* Begin Supplied material *

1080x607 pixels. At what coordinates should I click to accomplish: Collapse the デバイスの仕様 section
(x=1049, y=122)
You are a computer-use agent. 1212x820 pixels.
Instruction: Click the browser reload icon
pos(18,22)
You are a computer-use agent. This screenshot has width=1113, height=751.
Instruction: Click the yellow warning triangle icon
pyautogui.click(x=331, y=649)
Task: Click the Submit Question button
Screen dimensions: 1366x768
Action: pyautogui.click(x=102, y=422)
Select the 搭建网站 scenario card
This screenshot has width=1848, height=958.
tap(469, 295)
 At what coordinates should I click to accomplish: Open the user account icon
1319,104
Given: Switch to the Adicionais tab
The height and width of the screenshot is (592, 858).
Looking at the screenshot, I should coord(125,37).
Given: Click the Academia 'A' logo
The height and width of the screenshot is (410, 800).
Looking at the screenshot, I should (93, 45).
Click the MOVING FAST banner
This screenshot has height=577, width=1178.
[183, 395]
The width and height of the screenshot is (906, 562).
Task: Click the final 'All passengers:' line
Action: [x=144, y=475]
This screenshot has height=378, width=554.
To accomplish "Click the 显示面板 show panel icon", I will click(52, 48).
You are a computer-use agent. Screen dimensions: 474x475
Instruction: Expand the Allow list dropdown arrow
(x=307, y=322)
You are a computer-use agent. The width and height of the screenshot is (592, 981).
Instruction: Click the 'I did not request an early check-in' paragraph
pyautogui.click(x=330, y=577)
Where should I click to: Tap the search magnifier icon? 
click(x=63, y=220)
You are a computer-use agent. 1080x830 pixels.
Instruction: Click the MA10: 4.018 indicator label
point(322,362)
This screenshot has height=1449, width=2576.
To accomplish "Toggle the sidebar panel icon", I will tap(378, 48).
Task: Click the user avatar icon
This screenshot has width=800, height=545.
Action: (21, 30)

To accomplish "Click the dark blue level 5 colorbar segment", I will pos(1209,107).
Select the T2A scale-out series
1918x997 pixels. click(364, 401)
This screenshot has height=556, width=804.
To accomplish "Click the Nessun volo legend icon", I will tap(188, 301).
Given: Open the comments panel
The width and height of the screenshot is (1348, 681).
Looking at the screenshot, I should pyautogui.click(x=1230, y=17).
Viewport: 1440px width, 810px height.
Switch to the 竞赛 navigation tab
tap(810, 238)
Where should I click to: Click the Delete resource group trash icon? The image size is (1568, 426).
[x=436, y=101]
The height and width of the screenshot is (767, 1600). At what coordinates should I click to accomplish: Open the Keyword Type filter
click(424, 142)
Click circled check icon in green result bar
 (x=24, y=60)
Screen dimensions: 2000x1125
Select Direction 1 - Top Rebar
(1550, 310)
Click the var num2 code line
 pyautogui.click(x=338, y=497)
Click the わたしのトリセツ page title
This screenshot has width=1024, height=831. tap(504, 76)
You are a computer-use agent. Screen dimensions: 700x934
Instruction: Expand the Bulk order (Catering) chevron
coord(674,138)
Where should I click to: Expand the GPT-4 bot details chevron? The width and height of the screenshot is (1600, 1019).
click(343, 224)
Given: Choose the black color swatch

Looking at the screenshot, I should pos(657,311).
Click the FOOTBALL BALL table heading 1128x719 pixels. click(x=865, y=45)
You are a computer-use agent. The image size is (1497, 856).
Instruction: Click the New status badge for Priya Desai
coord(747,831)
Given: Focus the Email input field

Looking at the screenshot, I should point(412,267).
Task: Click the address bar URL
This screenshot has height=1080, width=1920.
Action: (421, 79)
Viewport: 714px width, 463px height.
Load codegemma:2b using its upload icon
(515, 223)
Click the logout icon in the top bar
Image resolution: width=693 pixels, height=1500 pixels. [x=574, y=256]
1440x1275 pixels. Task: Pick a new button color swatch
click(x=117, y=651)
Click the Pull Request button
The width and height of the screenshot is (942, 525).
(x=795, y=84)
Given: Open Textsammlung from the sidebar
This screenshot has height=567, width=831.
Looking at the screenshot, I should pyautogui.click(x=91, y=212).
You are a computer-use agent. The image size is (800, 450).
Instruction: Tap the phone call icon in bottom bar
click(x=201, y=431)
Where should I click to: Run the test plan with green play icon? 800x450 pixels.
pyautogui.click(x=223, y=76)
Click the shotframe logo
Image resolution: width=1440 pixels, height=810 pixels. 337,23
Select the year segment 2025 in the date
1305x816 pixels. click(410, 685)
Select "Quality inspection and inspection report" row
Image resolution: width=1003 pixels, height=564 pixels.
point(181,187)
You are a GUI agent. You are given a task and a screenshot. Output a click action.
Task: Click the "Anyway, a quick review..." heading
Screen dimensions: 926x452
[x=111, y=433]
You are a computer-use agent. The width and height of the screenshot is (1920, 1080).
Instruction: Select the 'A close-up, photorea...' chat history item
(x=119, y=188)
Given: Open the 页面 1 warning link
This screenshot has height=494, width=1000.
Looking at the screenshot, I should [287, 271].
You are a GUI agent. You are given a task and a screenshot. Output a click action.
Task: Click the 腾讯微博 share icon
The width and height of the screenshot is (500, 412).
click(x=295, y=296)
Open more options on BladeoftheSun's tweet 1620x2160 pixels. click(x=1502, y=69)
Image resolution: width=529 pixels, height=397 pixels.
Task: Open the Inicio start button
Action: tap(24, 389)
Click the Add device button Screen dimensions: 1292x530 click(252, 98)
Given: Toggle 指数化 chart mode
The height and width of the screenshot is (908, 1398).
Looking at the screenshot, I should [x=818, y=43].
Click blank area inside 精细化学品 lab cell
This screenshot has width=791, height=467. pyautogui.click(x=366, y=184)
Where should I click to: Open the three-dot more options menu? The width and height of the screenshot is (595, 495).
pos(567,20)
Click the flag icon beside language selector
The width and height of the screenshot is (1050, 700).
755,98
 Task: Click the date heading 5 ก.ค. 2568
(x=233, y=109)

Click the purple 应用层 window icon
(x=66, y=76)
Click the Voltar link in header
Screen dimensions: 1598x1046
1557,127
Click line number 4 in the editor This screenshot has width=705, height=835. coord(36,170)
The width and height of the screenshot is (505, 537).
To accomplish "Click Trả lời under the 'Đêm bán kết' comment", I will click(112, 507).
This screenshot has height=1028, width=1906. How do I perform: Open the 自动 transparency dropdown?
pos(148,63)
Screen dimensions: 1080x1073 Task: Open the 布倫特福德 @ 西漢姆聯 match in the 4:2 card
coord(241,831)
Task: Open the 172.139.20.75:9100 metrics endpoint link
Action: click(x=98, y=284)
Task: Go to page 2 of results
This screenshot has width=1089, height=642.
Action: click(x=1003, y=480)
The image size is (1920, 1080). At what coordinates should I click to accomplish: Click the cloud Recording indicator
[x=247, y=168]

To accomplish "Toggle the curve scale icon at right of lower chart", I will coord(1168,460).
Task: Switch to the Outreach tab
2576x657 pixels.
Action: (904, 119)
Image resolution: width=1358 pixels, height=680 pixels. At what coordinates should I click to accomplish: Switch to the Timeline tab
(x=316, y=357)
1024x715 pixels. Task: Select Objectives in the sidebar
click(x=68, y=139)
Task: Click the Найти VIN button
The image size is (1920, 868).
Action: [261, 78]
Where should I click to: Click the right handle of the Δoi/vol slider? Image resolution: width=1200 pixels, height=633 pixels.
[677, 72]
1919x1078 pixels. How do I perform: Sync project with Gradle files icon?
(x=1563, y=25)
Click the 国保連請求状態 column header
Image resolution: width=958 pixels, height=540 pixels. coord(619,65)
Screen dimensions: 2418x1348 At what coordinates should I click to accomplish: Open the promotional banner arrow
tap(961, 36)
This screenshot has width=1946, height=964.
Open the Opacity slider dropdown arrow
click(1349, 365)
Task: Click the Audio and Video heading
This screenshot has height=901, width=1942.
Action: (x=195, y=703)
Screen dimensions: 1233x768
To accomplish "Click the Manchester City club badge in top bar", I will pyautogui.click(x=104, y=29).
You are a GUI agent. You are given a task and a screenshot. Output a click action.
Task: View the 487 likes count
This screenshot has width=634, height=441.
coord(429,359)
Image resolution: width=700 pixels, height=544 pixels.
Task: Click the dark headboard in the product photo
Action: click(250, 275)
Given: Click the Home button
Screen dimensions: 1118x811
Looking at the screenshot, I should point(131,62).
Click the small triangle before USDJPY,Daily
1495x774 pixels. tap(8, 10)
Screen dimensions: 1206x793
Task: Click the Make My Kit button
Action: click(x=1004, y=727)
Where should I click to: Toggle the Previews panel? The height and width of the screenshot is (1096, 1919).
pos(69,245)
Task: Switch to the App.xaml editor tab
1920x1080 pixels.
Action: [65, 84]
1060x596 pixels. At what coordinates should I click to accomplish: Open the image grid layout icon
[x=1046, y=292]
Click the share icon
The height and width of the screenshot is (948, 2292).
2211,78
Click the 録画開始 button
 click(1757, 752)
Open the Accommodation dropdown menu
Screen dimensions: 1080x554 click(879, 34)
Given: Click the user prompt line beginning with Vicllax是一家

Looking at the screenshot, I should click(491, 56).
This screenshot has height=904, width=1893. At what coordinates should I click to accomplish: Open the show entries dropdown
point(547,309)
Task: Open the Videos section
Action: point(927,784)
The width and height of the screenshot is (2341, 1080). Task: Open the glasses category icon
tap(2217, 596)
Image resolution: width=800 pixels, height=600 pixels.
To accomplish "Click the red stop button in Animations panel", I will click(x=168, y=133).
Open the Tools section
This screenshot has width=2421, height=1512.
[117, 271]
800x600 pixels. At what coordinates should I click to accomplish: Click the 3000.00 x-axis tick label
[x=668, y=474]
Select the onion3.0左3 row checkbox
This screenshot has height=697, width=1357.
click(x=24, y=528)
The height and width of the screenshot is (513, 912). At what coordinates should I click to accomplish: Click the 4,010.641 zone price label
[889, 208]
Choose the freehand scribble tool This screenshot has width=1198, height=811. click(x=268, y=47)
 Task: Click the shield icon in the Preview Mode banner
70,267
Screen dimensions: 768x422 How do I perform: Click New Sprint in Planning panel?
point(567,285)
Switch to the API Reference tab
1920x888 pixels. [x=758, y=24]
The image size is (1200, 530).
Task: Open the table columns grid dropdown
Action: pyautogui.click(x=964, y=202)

* End Supplied material *

# Job:
Copy the records from the line containing "Click the 録画開始 button" through the line containing "click(x=24, y=528)", reproducing each one unchanged.

# Solution below:
Click the 録画開始 button
 click(1757, 752)
Open the Accommodation dropdown menu
Screen dimensions: 1080x554 click(879, 34)
Given: Click the user prompt line beginning with Vicllax是一家

Looking at the screenshot, I should click(491, 56).
This screenshot has height=904, width=1893. At what coordinates should I click to accomplish: Open the show entries dropdown
point(547,309)
Task: Open the Videos section
Action: point(927,784)
The width and height of the screenshot is (2341, 1080). Task: Open the glasses category icon
tap(2217, 596)
Image resolution: width=800 pixels, height=600 pixels.
To accomplish "Click the red stop button in Animations panel", I will click(x=168, y=133).
Open the Tools section
This screenshot has width=2421, height=1512.
[117, 271]
800x600 pixels. At what coordinates should I click to accomplish: Click the 3000.00 x-axis tick label
[x=668, y=474]
Select the onion3.0左3 row checkbox
This screenshot has height=697, width=1357.
click(x=24, y=528)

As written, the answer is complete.